(Stored data)
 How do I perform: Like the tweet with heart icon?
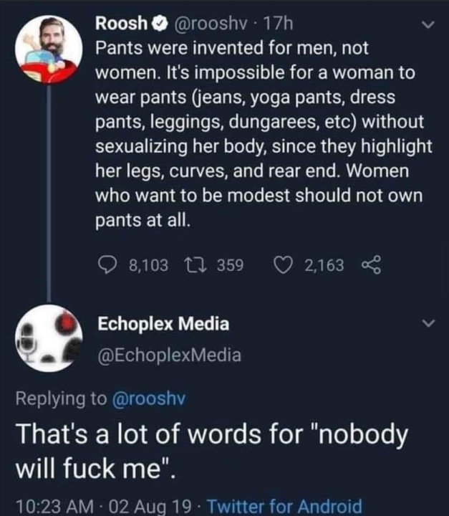pyautogui.click(x=286, y=266)
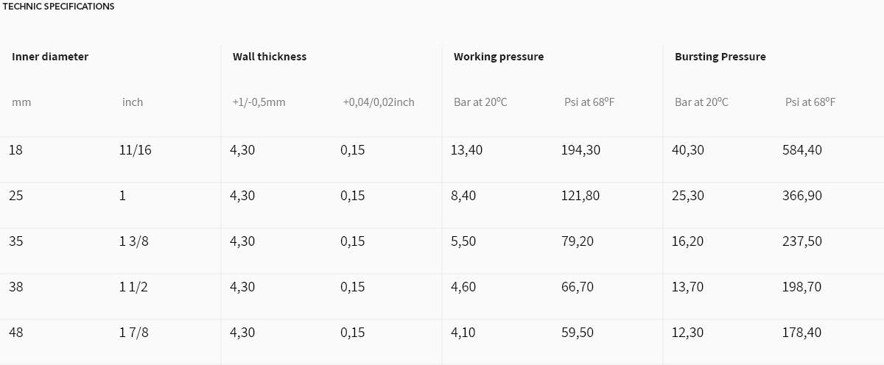
Task: Select the 1 1/2 inch diameter cell
Action: (134, 287)
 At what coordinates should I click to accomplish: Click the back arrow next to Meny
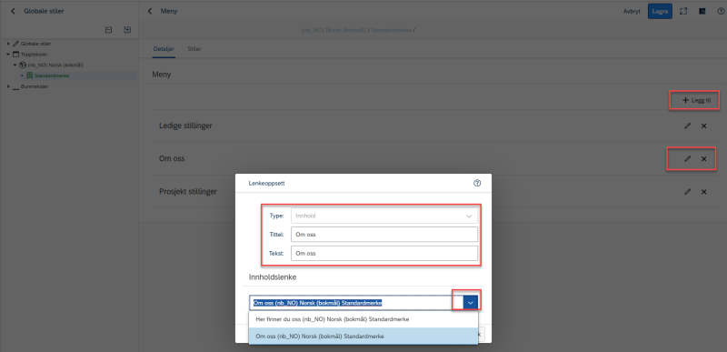[150, 11]
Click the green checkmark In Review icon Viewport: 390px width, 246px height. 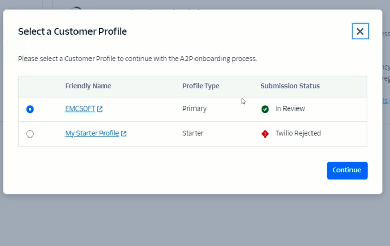tap(265, 109)
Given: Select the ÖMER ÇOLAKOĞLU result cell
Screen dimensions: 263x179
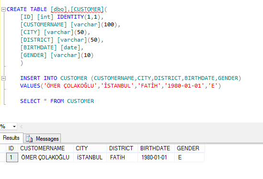Looking at the screenshot, I should (46, 157).
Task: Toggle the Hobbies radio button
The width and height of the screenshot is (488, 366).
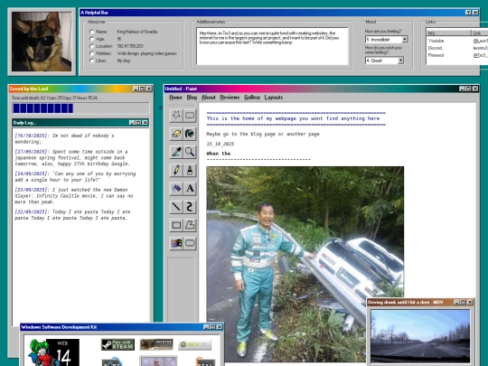Action: [x=91, y=53]
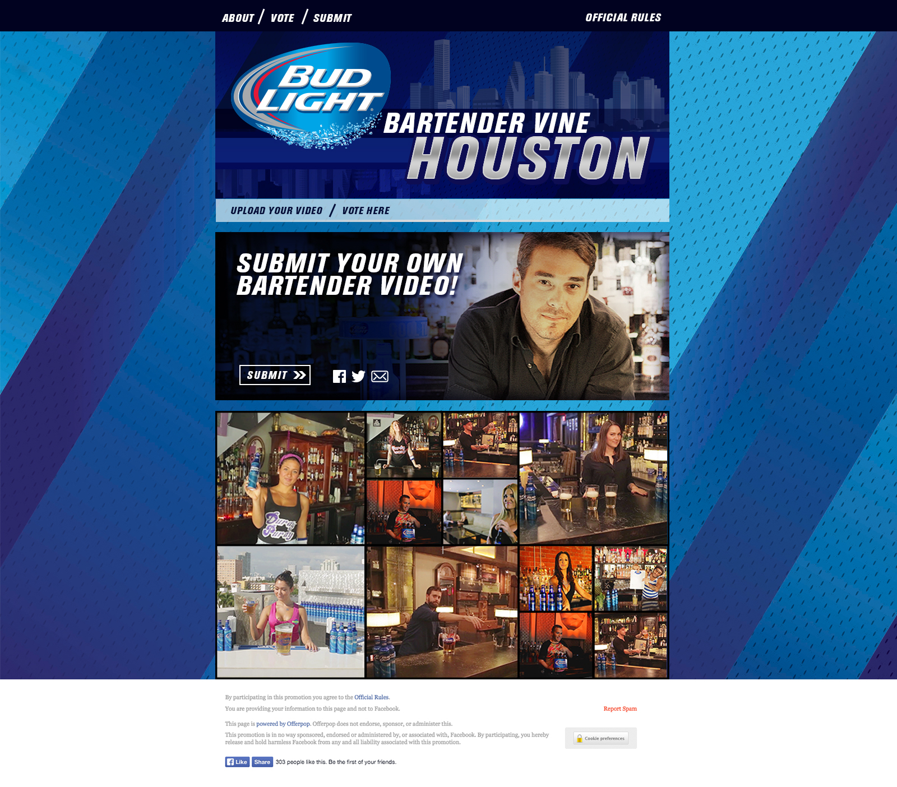Click the Report Spam link

pyautogui.click(x=619, y=709)
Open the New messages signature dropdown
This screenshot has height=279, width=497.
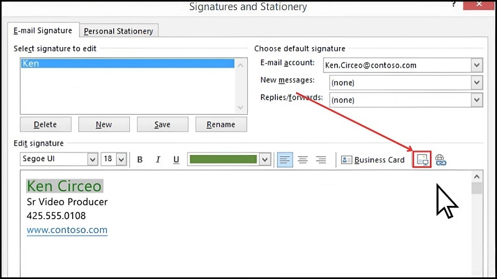(476, 82)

Your objective> Please transcribe, with no additions, the lines starting at the one that contains "Open the New messages signature dropdown" and running through the last line of the entries, inclusive. Leave the pictures out.

Written solution>
Open the New messages signature dropdown
This screenshot has height=279, width=497.
(476, 82)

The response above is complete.